Vai seguir teu rumo

Parece que as partículas inteiras do universo e meus inimigos que giram pelo mundo me chegaram ao muro naquela hora... A cabeça pensou o que pôde e o que não imaginava jamais pensar em segundinhos. O gozado foi eu ter saído à tardinha com um pressentimento estranho, como se uma maldade zombeteira meditasse contra mim nos meus ombros!

Eram umas nove e algo da noite, domingo; não estava assim tarde. Atravessei o sinaleiro e a quietude das ruas iludia com a visão de um dia tranqüilo, ou melhor, noite tranqüila. Um silêncio inabitual para mim, como se toda aquela quietude fosse indício de perturbações.
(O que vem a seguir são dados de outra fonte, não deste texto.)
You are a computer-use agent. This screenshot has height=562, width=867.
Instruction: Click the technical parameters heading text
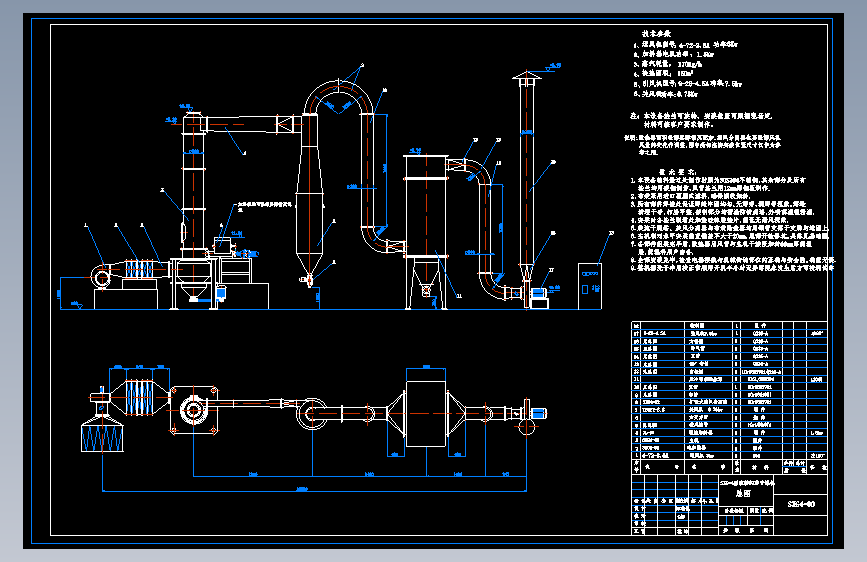tap(656, 34)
Os carros passantes, o sinaleiro, sinal vermelho... Carros sumindo, os arredores e transeuntes desvanecendo, as coisas tramando para me assustarem e eu ficar sozinha ali no momento!

Sangue manchando tudo, polícia por perto, gente vasculhando meus pertences e outros procurando meus documentos... eu ferida, corre-corre, ninguém culpado, ninguém presenciara a cena... alguém de idade mediana surrado de suor do lado de dentro de um boteco contando meu dinheiro e aliviado por ter conseguido a façanha de me ferir e sair intacto, sem retrato-falado...

Eu que me pensei ser um “gato de sete vidas”, agonizando ali sem eira nem beira, de qualquer jeito, feito um porco sangrado, sem reação, pega de surpresa, cortada... Não! Fora apenas o susto de um estilete na mão de um garoto sem teto, desses que cheiram crack...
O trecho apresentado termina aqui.